Second, the perspectives on ethical advantages/disadvantages may be highly correlated with experiences in the design and conduct of the more complex adaptive designs. As stated in the FDA guidance, the more complex designs are less understood which may impact the assessment of ethical perspectives. Professional groups, consultant biostatisticians, academic clinicians, academic biostatisticians, and other stakeholders, alike, will make ethical judgments based on their own experiences and professional lenses. For example, consultant biostatisticians bring to the table an approach relying heavily on Bayesian modeling and decision-making. The academic biostatisticians’ views may reflect their experience in the logistical and operational aspects of trials—for example, the complexity of informed consent, protocol deviations and risks for operator bias.

Study limitations

This study involved a relatively small, but experienced group of clinical trial experts actively developing rigorous clinical trials, although importantly many had little experience with ACT designs.

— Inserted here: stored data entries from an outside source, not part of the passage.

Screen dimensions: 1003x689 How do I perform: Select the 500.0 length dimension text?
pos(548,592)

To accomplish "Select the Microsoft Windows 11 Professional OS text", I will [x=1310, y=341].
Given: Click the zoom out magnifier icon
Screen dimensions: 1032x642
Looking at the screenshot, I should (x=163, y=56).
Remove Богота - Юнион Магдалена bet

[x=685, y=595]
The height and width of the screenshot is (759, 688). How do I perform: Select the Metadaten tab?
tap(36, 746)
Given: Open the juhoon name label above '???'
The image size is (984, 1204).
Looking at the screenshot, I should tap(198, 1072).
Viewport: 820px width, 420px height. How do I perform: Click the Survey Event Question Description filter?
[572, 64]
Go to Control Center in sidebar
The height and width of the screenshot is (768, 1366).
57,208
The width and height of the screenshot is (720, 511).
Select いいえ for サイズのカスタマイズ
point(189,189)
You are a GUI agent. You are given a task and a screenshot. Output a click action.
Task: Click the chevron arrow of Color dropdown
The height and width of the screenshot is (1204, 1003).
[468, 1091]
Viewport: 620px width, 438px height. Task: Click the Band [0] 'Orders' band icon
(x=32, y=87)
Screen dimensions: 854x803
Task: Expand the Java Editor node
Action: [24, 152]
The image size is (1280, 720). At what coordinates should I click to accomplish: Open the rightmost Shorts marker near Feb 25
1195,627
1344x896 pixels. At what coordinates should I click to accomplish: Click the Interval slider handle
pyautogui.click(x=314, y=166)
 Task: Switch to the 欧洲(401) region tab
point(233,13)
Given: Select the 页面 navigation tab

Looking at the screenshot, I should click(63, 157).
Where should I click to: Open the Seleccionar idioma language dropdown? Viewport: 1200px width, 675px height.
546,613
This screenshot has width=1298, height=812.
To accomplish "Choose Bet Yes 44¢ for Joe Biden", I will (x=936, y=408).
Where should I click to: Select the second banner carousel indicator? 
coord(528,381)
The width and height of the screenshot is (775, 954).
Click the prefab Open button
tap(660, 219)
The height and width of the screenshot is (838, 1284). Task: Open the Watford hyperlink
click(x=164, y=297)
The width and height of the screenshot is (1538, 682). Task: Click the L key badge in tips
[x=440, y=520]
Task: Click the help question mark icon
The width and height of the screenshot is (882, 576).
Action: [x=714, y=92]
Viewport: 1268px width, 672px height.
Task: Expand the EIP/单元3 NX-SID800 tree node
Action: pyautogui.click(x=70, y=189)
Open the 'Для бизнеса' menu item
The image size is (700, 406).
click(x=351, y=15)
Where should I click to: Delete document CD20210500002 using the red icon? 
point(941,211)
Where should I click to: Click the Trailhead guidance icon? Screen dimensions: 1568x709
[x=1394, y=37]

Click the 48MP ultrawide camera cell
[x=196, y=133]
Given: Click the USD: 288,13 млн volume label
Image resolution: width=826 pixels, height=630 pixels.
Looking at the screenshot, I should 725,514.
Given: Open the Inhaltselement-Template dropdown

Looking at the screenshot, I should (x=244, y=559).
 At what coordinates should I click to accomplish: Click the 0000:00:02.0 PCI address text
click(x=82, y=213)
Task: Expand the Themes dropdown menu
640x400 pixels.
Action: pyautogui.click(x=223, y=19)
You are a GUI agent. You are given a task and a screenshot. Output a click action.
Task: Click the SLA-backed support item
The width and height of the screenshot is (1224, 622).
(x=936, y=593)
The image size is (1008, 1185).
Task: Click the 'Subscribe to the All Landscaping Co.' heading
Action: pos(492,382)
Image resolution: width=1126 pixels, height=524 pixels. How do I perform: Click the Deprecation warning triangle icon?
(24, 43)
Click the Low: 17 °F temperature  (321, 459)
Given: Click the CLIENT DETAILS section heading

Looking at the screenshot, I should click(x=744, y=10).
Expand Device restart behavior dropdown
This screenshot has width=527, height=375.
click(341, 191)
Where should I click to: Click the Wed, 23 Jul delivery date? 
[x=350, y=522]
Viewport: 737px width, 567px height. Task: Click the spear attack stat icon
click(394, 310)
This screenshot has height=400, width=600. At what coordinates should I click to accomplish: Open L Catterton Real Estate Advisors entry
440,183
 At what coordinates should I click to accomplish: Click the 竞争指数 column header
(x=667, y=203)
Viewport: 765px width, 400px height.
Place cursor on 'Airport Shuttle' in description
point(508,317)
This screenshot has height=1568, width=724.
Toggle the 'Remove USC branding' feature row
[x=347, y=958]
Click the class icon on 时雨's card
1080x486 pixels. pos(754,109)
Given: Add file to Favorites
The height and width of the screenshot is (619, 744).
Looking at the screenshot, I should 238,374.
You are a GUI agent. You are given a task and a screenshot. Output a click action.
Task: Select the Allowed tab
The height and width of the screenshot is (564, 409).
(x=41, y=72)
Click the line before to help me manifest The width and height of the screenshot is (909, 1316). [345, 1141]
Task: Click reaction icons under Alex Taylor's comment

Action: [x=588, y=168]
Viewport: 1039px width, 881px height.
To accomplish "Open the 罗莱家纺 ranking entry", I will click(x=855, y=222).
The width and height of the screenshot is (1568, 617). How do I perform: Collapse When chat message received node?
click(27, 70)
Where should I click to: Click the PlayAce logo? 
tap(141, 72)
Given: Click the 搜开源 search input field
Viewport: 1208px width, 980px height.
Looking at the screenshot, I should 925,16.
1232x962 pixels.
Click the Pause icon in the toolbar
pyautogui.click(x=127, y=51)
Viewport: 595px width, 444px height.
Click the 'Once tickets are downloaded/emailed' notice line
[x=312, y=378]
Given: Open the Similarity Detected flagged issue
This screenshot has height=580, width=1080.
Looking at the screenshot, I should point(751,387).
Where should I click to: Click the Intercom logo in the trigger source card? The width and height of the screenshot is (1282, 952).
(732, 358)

Although this research elicited opinions from various stakeholders regarding the performance of ACT designs, caution should be heeded when extrapolating these opinions to others of the same constituencies or assuming their representativeness in the broader biomedical community. We did not survey institutional review board members, as the ethics review of trials typically occurs after the design phase we focused on, although this would be an interesting area for further study. In addition, medical ethicists would have been able to provide a broader consideration of the ethical issues involved in ACT planning and implementation and would be important to include in future studies. In retrospect, it may have been beneficial for the respondents to consider the ethical aspects of ACTs within the full Emanuel framework (value, scientific validity, fair subject selection, favorable benefit-risk ratio, independent review, informed consent, and respect for the research subjects) [32]. Designers of ACTs may do well to consider these seven elements when comparing a proposed ACT to a more traditional fixed trial in the planning process. In addition, greater involvement of patients or patient advocates is an important part of the trial process and should be included early in the planning of any type of clinical trial [33]. Finally, the expressed opinions on a range of ethical issues come from four constituent groups with widely variable experience and familiarity with ACTs.

Conclusions

We found substantive differences in views on the ethical aspects of ACTs within and across the key constituencies of consulting statisticians, academic statisticians, academic clinicians, and other stakeholders such as regulators and patient advocates. Collectively, the clinical trial experts participating in this study identified many of the ethically advantageous and potentially challenging aspects of ACTs that are already well known to specialists in this type of trial design. However, at an individual level, perspectives on the ethical advantages and disadvantages of ACTs varied considerably. The four constituencies differ in their weighing of ACT ethical considerations based on their professional vantage points. As a starting point, these data suggest there may be substantive differences in the opinions of key stakeholder constituencies that need to work together to conduct ACTs. Thus, it would seem that data suggest further discussion about the ethics of ACTs is needed to facilitate the moral buy-in that achieves effective teamwork in ACT design and conduct, and ultimately accelerates movement of effective therapies from bench to bedside.